Directions:
Search the listing below, and show each line that includes the word "height".

Entries supplied:
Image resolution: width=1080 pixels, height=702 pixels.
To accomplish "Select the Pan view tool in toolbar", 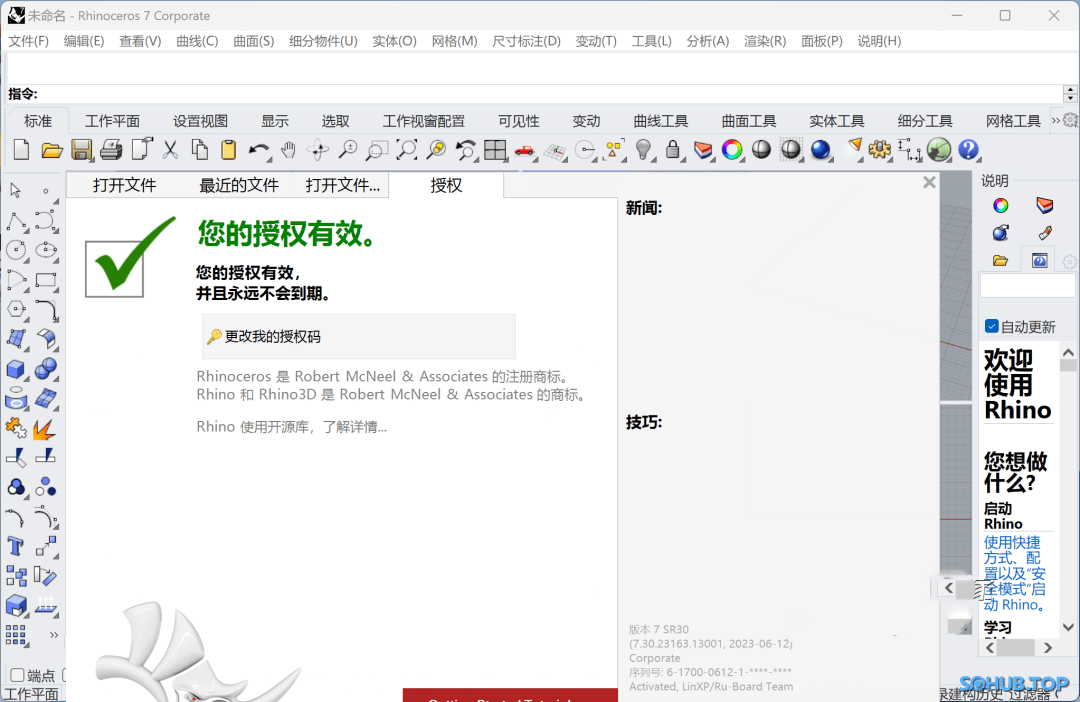I will pos(290,150).

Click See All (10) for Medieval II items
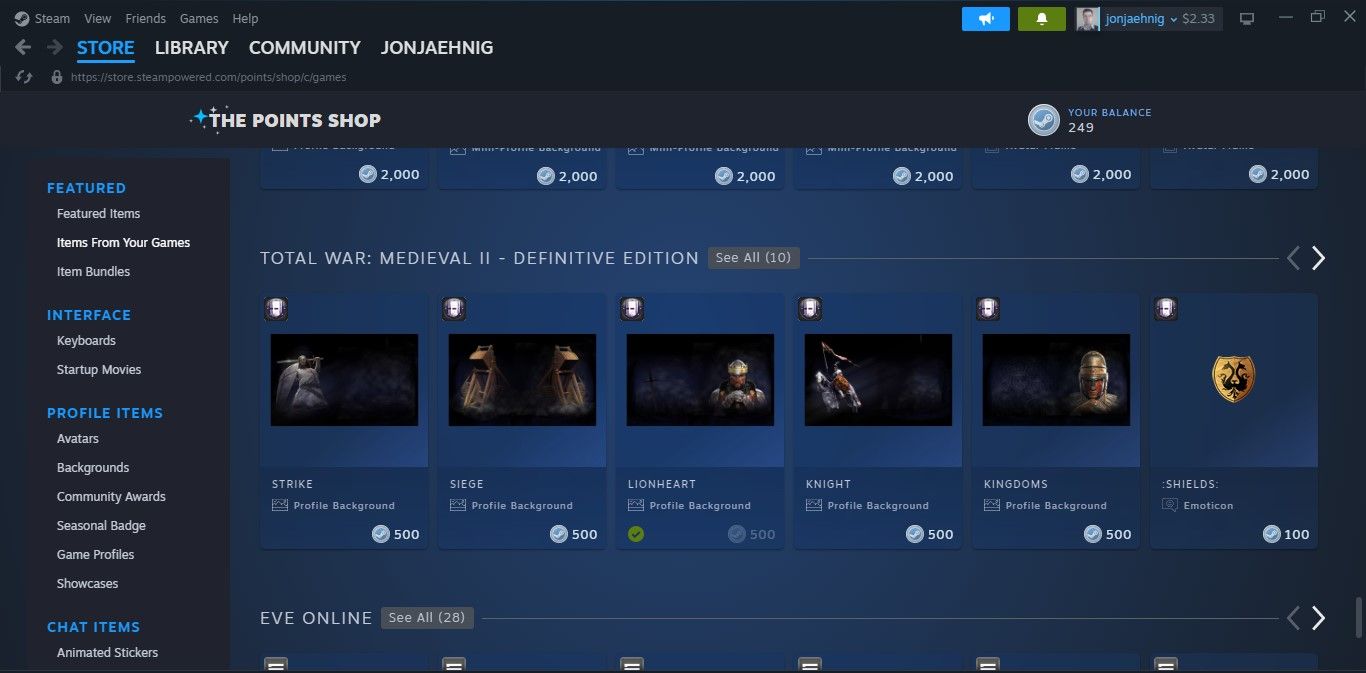point(753,257)
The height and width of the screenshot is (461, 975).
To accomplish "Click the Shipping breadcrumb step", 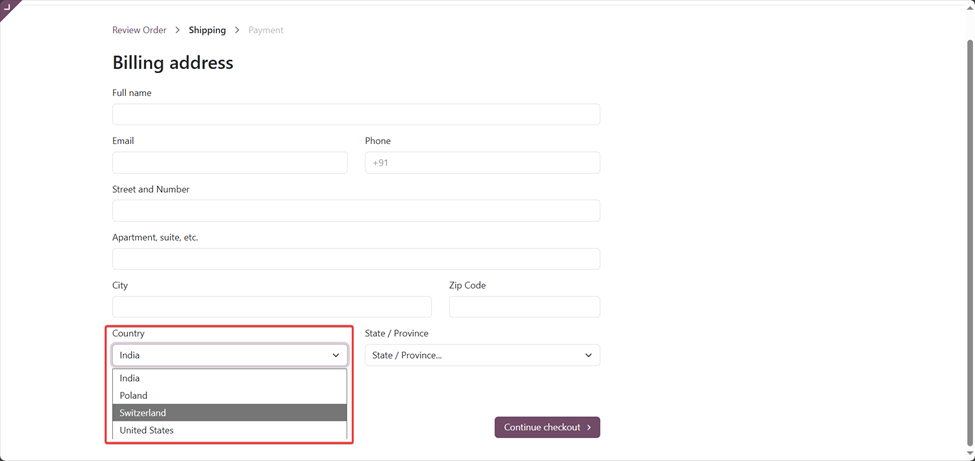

Written solution:
Image resolution: width=1080 pixels, height=702 pixels.
The height and width of the screenshot is (461, 975).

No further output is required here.